WHAT TO WORK ON |
Take the data from the line containing "You are a computer-use" through the end, substituting "search field" for "search box" and changing nothing else. Omit the pictures from your reproduction.

INPUT ROWS |
---------------

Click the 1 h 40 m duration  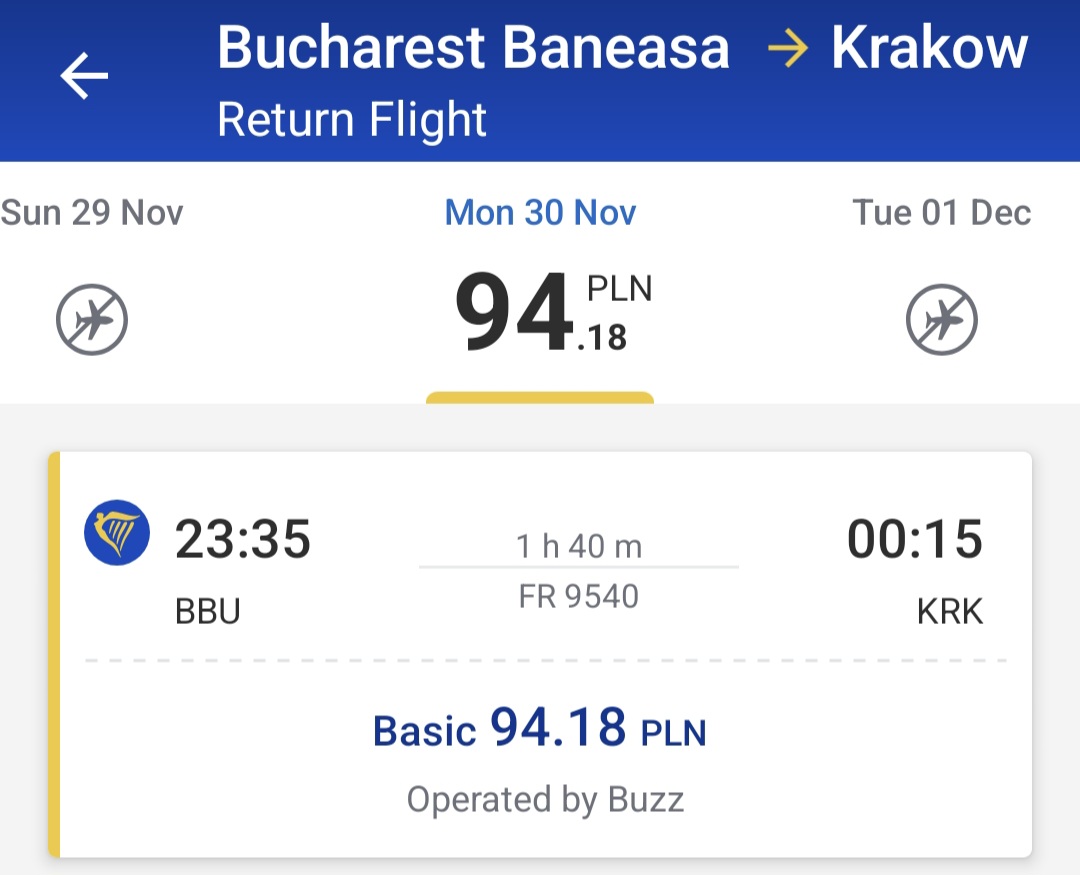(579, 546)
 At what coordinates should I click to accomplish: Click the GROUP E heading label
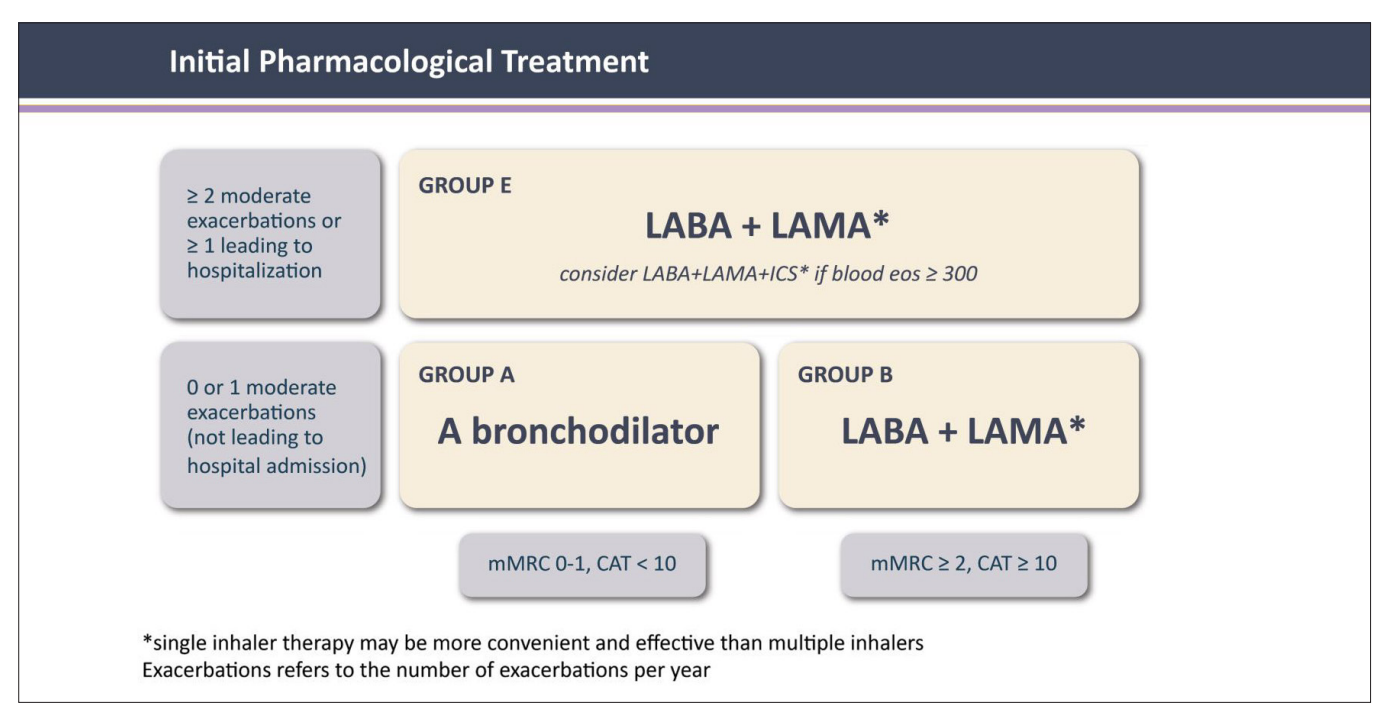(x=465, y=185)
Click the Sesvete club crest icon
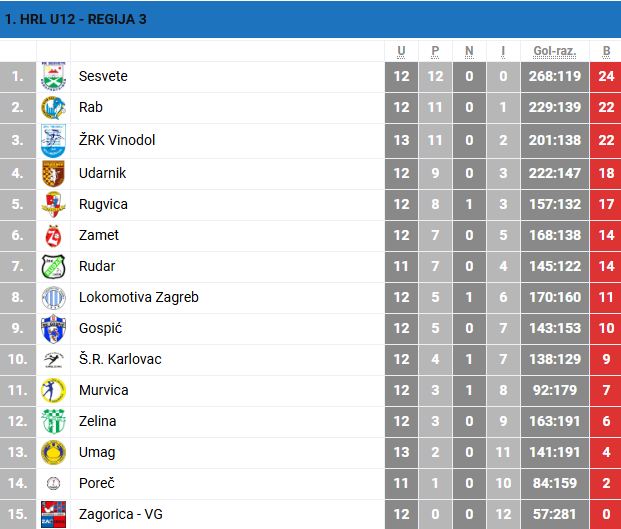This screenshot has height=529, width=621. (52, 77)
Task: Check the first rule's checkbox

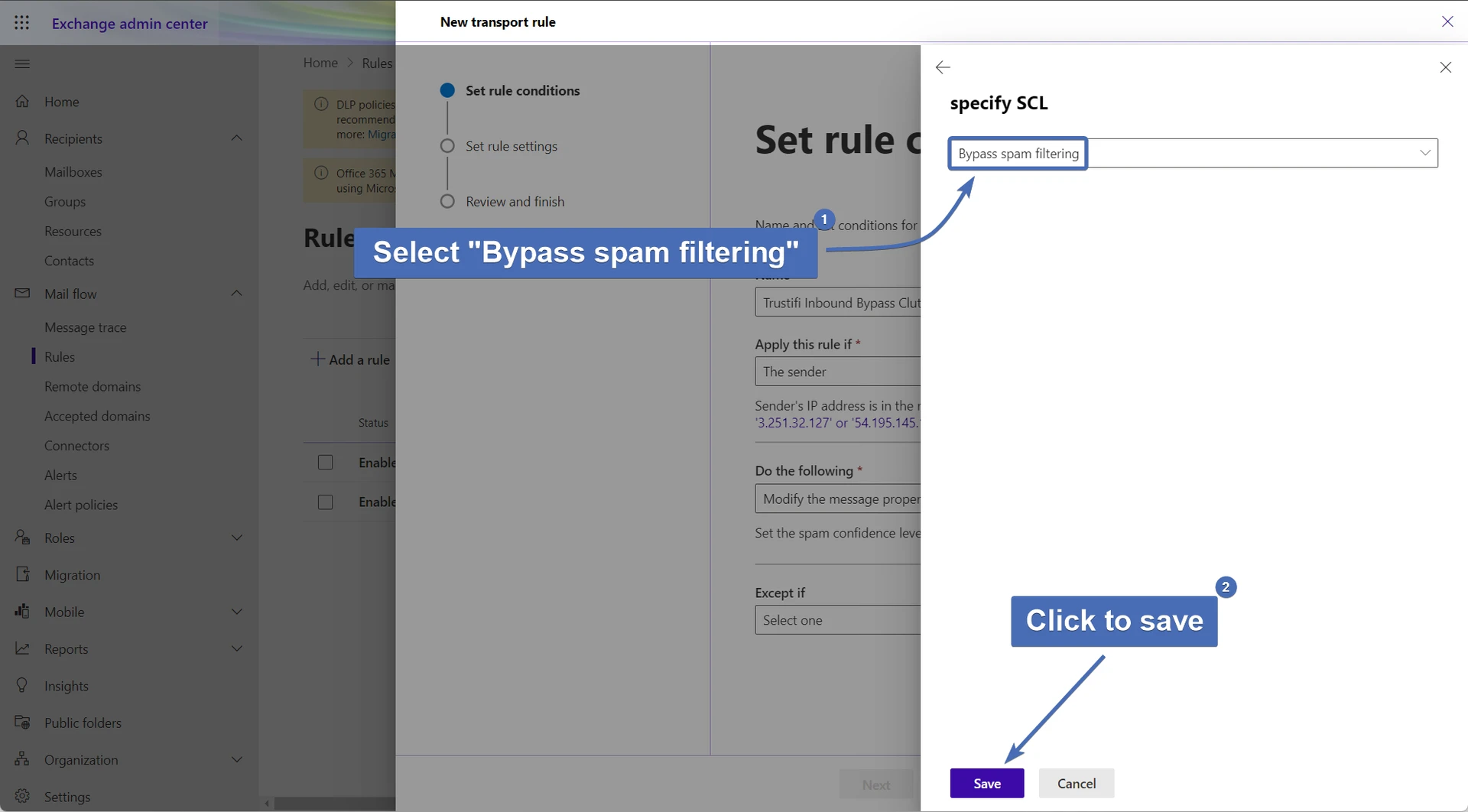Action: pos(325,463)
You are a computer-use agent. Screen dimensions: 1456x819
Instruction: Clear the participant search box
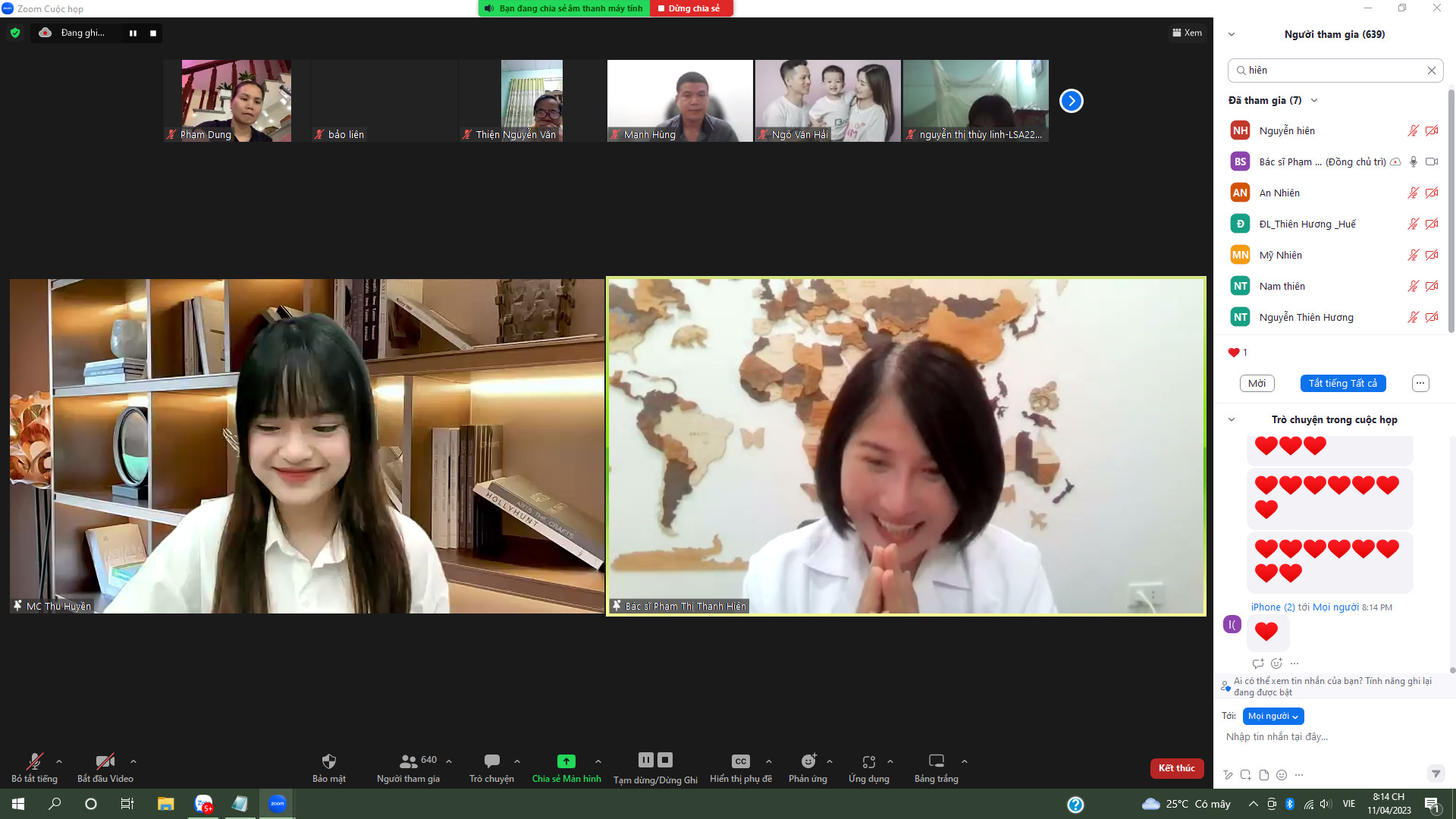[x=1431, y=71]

---------------

THE OUTPUT |
You are a computer-use agent. Screen dimensions: 1456x819
Instruction: Clear the participant search field
[x=1431, y=71]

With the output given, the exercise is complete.